All Products
Search
Document Center

DataWorks:View lineages

Last Updated:Aug 20, 2024

The Data Map service of DataWorks allows you to view the lineage details of a table or a DataService Studio API on the details page of the table or DataService Studio API. You can use lineage details to trace and manage data. This topic describes how to view lineages in Data Map.

Table lineages

Entry point for viewing lineages

Go to the details page of the table whose lineage details you want to view and click the Lineage tab to view table-level and field-level lineage details. You can also perform the following operations on the tab: analyze impacts, obtain a list of descendant tables of the current table and download the list to your on-premises machine, and configure parameters to allow the system to send change notifications by email.

Note

Data Map allows you to view lineages between tables and between fields. The lineages are obtained by parsing the data of scheduling jobs and the data flow information. Lineages that are generated by manual operations, such as ad hoc queries, are not included. Lineage details are collected in offline mode and updated with a delay of one day.

image.png

Limits on different types of data sources

E-MapReduce

  • If you want to manage metadata for a DataLake or custom cluster in DataWorks, you must configure EMR-HOOK in the cluster first. If you do not configure EMR-HOOK in the cluster, data lineages cannot be displayed in DataWorks. For more information about how to configure EMR-HOOK, see Use the Hive extension feature to record data lineage and historical access information.

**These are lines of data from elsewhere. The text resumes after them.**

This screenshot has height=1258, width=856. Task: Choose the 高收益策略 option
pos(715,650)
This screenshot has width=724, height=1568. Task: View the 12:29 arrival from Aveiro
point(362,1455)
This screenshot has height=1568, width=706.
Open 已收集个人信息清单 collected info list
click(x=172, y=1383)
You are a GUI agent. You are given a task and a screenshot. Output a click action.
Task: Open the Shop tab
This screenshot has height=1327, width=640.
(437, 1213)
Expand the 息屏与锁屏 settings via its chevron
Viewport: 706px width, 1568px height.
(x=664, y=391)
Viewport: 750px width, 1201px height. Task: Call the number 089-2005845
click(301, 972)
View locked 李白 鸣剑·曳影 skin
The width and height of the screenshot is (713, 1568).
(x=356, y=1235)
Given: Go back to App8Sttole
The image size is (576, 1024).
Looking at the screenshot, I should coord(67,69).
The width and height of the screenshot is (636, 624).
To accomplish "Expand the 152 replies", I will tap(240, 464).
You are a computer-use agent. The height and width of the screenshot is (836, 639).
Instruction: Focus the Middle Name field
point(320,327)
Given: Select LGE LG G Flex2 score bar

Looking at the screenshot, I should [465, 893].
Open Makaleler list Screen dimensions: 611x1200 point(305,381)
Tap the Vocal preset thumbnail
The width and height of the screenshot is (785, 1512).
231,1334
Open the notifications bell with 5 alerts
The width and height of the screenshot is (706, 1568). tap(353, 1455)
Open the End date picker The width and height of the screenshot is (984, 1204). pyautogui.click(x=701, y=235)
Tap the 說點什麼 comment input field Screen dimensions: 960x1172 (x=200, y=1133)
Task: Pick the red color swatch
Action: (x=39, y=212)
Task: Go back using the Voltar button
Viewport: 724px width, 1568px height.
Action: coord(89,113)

  • You cannot view data lineages of a Spark cluster that is created on the EMR on ACK page or data lineages of an EMR Serverless Spark cluster.

  • You cannot view data lineages of a task that is developed by using an EMR Presto node.

AnalyticDB for MySQL

For AnalyticDB for MySQL tables, specific SQL statements do not support the generation of lineages in Data Map.

  • SQL statements that do not support the display of lineages in Data Map

    Unsupported SQL statement

    Example

    SQL statements that contain the join and union keywords or an asterisk (*)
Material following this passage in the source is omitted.